## Stated problem
Return each line of the data below verbatim, with every line in its original order and nothing altered, added, or omitted.

## Provided data
* * * * * * *
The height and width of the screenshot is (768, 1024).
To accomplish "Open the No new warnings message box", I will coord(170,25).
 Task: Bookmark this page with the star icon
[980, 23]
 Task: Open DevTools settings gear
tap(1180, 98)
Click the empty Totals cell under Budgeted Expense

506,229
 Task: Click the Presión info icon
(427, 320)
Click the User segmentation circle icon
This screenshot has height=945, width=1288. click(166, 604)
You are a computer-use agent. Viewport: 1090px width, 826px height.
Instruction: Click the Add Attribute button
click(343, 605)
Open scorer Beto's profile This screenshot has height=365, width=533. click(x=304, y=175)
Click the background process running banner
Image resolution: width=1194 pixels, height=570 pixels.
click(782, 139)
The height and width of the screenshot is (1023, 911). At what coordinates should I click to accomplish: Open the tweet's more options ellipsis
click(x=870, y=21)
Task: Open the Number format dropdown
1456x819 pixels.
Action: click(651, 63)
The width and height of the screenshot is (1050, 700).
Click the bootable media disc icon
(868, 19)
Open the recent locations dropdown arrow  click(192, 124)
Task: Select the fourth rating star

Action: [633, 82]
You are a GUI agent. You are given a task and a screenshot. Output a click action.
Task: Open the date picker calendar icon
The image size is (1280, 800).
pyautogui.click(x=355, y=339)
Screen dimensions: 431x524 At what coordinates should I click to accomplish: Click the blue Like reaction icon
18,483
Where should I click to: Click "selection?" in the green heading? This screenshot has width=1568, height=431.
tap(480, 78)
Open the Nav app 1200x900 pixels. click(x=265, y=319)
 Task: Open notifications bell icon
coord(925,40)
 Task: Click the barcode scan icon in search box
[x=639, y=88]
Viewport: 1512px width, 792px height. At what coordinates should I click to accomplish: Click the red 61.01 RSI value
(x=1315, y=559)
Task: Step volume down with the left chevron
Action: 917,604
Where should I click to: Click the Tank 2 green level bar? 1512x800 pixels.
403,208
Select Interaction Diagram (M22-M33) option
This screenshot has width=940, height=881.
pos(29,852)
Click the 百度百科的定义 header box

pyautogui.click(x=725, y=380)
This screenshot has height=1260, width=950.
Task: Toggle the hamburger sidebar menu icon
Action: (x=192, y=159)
* * * * * * *
## Exercise solution
The height and width of the screenshot is (768, 1024).
To accomplish "Open the No new warnings message box", I will coord(170,25).
 Task: Bookmark this page with the star icon
[980, 23]
 Task: Open DevTools settings gear
tap(1180, 98)
Click the empty Totals cell under Budgeted Expense

506,229
 Task: Click the Presión info icon
(427, 320)
Click the User segmentation circle icon
This screenshot has height=945, width=1288. click(166, 604)
You are a computer-use agent. Viewport: 1090px width, 826px height.
Instruction: Click the Add Attribute button
click(343, 605)
Open scorer Beto's profile This screenshot has height=365, width=533. click(x=304, y=175)
Click the background process running banner
Image resolution: width=1194 pixels, height=570 pixels.
click(782, 139)
The height and width of the screenshot is (1023, 911). At what coordinates should I click to accomplish: Open the tweet's more options ellipsis
click(x=870, y=21)
Task: Open the Number format dropdown
1456x819 pixels.
Action: click(651, 63)
The width and height of the screenshot is (1050, 700).
Click the bootable media disc icon
(868, 19)
Open the recent locations dropdown arrow  click(192, 124)
Task: Select the fourth rating star

Action: [633, 82]
You are a GUI agent. You are given a task and a screenshot. Output a click action.
Task: Open the date picker calendar icon
The image size is (1280, 800).
pyautogui.click(x=355, y=339)
Screen dimensions: 431x524 At what coordinates should I click to accomplish: Click the blue Like reaction icon
18,483
Where should I click to: Click "selection?" in the green heading? This screenshot has width=1568, height=431.
tap(480, 78)
Open the Nav app 1200x900 pixels. click(x=265, y=319)
 Task: Open notifications bell icon
coord(925,40)
 Task: Click the barcode scan icon in search box
[x=639, y=88]
Viewport: 1512px width, 792px height. At what coordinates should I click to accomplish: Click the red 61.01 RSI value
(x=1315, y=559)
Task: Step volume down with the left chevron
Action: 917,604
Where should I click to: Click the Tank 2 green level bar? 1512x800 pixels.
403,208
Select Interaction Diagram (M22-M33) option
This screenshot has width=940, height=881.
pos(29,852)
Click the 百度百科的定义 header box

pyautogui.click(x=725, y=380)
This screenshot has height=1260, width=950.
Task: Toggle the hamburger sidebar menu icon
Action: (x=192, y=159)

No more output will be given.